Comments (15)
@pavelgolik I remember you had a similar problem, and solved it somehow? But you did not pushed any fixes to the code?
from returnn-experiments.
I'm not sure if this is the same error - the one I reported was related to the XLA devices. My (temporary) workaround was to filter them out by adding if "XLA" in dev.device_type: continue
in the beginning of the for loop in function get_tf_list_local_devices
here: https://github.com/rwth-i6/returnn/blob/master/TFUtil.py#L3382
Anyway, this error is related to MaxBytesInUse
. @Shilpil, are you setting CUDA_VISIBLE_DEVICES
explicitly?
from returnn-experiments.
Yes we also tried that by running it as :
CUDA_VISIBLE_DEVICES = 0,1,2,3 ./rnn.py 2019-librispeech-system/attention/base2.conv2l.specaug.curric3.config
from returnn-experiments.
Another possible workaround was to set tf_log_memory_usage = False
.
from returnn-experiments.
The error:
InvalidArgumentError (see above for traceback): Cannot assign a device for operation global_tensor_mem_usage_deviceGPU1/MaxBytesInUse: node global_tensor_mem_usage_deviceGPU1/MaxBytesInUse (defined at /home/ubuntu/returnn/TFUtil.py:7748) was explicitly assigned to /device:GPU:1 but available devices are [ /job:localhost/replica:0/task:0/device:CPU:0, /job:localhost/replica:0/task:0/device:GPU:0, /job:localhost/replica:0/task:0/device:XLA_CPU:0, /job:localhost/replica:0/task:0/device:XLA_GPU:0, /job:localhost/replica:0/task:0/device:XLA_GPU:1, /job:localhost/replica:0/task:0/device:XLA_GPU:2, /job:localhost/replica:0/task:0/device:XLA_GPU:3 ]. Make sure the device specification refers to a valid device.

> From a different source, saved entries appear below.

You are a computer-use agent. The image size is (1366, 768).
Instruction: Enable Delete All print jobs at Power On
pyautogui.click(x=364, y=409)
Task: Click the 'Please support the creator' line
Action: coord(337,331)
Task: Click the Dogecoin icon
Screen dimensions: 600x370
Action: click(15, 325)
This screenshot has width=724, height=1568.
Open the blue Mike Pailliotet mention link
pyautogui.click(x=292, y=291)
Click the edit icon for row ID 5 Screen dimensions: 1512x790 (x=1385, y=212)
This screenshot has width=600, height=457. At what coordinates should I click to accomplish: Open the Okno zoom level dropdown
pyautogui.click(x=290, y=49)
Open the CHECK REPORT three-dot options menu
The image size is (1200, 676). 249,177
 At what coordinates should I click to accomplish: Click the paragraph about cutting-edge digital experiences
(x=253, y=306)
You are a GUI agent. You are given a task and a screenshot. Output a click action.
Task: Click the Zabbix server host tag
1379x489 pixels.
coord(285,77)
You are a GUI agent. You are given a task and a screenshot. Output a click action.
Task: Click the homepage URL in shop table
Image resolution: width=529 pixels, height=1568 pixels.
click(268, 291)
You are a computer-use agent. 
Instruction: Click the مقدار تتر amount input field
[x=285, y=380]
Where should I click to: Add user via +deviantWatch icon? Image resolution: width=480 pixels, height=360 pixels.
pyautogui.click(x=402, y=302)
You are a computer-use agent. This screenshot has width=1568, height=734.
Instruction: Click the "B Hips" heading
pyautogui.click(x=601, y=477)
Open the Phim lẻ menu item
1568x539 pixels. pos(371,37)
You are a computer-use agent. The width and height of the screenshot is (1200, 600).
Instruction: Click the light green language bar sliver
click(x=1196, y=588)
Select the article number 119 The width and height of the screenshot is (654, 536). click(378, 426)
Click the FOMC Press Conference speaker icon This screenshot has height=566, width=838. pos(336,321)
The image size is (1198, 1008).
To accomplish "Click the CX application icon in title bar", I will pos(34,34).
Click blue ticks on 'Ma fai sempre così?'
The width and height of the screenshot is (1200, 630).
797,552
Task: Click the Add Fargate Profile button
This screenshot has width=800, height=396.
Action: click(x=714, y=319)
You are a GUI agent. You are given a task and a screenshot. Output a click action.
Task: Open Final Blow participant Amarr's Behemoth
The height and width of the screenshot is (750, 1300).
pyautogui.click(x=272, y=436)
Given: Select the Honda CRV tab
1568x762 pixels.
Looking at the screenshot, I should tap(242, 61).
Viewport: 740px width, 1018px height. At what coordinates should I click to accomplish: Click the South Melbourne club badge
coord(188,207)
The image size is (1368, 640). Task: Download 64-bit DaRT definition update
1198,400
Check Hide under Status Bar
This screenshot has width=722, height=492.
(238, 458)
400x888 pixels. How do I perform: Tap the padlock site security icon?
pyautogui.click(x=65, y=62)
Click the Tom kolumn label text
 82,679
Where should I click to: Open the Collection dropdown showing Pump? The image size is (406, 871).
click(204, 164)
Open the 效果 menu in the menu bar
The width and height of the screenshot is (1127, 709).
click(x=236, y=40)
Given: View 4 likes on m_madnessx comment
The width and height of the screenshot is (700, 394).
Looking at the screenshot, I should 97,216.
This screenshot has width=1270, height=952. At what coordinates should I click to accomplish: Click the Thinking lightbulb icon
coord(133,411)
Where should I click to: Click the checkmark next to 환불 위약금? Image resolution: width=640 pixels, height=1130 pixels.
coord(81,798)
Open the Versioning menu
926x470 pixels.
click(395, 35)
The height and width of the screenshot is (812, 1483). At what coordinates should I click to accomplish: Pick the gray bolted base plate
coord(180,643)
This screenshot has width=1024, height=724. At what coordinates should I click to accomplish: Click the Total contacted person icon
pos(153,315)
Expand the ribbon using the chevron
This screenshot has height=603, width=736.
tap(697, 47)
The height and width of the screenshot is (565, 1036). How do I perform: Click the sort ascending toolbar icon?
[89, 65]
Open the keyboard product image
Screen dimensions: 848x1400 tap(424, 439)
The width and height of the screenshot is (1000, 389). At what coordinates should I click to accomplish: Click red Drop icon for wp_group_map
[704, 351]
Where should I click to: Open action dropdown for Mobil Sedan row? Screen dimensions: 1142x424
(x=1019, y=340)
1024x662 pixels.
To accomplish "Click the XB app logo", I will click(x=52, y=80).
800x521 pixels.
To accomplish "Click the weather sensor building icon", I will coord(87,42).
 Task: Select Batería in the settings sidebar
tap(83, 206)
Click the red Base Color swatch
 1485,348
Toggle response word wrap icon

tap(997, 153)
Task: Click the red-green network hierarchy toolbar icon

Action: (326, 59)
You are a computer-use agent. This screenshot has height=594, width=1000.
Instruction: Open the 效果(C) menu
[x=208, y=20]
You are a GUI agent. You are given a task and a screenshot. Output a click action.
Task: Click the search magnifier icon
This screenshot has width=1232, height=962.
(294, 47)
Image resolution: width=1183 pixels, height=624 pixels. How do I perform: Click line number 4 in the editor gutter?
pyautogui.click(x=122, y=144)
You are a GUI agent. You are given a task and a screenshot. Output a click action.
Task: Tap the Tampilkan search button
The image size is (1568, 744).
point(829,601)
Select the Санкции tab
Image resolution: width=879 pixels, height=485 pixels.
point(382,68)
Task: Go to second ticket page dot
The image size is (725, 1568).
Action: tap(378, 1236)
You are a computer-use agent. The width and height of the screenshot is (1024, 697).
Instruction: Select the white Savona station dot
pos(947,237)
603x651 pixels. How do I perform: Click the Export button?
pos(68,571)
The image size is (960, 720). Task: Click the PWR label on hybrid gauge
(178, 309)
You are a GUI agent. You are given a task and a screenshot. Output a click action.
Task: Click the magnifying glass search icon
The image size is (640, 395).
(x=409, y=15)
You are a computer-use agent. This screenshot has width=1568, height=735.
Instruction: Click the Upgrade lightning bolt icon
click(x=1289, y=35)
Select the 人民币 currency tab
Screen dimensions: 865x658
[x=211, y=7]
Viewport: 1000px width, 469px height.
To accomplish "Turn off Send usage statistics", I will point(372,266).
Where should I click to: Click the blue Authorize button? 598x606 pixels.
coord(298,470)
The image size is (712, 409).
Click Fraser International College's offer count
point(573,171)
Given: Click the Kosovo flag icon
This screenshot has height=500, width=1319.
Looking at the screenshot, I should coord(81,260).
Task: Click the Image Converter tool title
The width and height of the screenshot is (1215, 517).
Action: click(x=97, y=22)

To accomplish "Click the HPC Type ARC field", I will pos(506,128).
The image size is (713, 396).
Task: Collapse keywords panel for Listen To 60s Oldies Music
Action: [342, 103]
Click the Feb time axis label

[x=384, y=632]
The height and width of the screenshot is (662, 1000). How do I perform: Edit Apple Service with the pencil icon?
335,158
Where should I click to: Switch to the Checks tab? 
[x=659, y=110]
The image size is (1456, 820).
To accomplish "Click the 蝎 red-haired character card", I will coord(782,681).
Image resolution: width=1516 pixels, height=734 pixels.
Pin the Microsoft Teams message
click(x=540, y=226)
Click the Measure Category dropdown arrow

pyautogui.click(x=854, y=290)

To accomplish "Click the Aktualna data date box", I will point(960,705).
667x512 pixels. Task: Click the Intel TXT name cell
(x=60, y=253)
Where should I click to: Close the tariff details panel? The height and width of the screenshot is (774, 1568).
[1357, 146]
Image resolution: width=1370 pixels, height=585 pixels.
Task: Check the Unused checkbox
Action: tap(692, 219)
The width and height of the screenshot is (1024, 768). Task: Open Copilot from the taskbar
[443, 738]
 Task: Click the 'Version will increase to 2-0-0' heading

So I wonder, why does TF has GPU:0 & XLA_GPU:0 available, but not GPU:1, but only XLA_GPU:1?
from returnn-experiments.
I found TF #30748, where one Google dev states:
XLA creates an XLA_GPU device for every present on the system whereas TF creates a GPU device only for GPUs suitable for compute (i.e. ignores slower GPUs) so that could explain what you're seeing. TF logs out "Ignoring visible gpu device" when it does this enhanced filtering so you should see it in your logs.
Btw, anyway, is this for multi-GPU training? How are you actually doing this? Just making all the GPUs available to Returnn will not be helpful at all (how should it?). It will not use them.
Please check our documentation about multi-GPU training about how to actually do multi-GPU training.
from returnn-experiments.
Hi,
I installed Horovod and tested it by running mpirun -np 8 -mca pml ob1 -mca btl ^openib python3 returnn/demos/demo-horovod-mpi.py
But when I run the librispeech config file using the following command :
mpirun -np 4 -bind-to none -map-by slot -x NCCL_DEBUG=INFO -x LD_LIBRARY_PATH -x PATH -x HOROVOD_TIMELINE -x DEBUG -mca pml ob1 -mca btl ^openib python3 rnn.py 2019-librispeech-system/attention/base2.conv2l.specaug.curric3.config ++use_horovod 1
I get this error:
InvalidArgumentError (see above for traceback): Cannot assign a device for operation GetDeviceAttr_1: node GetDeviceAttr_1 (defined at :67) was explicitly assigned to /job:localhost/replica:0/task:0/device:GPU:1 but available devices are [ /job:localhost/replica:0/task:0/device:CPU:0, /job:localhost/replica:0/task:0/device:GPU:0, /job:localhost/replica:0/task:0/device:XLA_CPU:0, /job:localhost/replica:0/task:0/device:XLA_GPU:1 ]. Make sure the device specification refers to a valid device.
[[node GetDeviceAttr_1 (defined at :67) ]]
When I make -np as 1 it runs fine but the other 3 GPUs are not utilized.
from returnn-experiments.
Can you post the full stdout somewhere?
In the function get_device_attr
, there is dev = dev.replace(":XLA_", ":")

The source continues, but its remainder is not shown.